→ Items listed in a dataset

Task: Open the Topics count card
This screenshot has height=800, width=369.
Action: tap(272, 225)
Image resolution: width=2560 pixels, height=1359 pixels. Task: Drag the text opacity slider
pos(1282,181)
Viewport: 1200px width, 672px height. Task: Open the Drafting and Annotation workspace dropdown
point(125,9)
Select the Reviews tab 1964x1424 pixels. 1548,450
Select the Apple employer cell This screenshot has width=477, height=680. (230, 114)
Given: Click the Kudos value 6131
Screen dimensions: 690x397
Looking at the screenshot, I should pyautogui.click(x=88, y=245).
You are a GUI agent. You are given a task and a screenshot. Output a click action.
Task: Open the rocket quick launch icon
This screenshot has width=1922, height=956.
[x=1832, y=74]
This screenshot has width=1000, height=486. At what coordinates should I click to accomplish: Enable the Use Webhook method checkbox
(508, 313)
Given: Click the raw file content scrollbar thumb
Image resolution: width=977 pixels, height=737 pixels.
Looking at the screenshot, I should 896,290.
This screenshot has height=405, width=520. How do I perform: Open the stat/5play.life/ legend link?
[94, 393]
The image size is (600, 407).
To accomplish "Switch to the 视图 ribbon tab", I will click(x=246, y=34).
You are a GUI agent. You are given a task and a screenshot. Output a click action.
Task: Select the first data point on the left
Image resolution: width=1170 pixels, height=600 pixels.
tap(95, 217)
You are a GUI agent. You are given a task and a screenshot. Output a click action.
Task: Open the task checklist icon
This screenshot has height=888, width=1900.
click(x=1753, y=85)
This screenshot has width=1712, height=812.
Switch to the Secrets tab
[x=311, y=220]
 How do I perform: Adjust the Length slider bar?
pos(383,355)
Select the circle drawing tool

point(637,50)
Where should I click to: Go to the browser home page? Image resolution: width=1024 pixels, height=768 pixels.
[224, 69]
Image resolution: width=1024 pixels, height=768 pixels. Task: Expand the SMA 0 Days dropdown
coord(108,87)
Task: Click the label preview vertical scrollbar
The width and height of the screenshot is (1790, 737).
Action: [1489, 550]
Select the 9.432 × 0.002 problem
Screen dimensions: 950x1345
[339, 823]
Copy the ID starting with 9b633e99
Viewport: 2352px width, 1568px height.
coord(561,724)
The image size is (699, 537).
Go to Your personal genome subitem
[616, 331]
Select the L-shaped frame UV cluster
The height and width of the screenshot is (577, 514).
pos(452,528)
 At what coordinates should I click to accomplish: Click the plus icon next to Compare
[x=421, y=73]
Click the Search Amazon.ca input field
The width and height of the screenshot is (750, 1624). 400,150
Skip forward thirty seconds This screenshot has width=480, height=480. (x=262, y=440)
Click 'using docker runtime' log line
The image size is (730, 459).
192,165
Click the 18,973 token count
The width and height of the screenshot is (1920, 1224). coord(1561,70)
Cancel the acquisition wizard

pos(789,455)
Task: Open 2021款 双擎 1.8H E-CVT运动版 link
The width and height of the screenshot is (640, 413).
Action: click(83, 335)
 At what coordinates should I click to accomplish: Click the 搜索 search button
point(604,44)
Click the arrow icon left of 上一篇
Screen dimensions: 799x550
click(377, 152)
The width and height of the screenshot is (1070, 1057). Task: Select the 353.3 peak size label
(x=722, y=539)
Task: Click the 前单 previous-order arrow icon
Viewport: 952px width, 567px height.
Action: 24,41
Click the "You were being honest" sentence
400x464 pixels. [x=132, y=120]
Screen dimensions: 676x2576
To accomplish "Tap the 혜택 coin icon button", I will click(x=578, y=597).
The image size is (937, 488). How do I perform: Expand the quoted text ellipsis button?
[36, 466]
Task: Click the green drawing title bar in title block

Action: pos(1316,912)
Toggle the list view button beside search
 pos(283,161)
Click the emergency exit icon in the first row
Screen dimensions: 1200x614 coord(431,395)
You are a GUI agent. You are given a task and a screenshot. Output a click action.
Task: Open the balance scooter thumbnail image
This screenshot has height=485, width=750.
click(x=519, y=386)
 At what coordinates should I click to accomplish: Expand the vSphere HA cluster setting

→ Exercise brief
Please tally the lines above that include the word "scrollbar" and answer with the number by itself.

→ Output for this exercise
2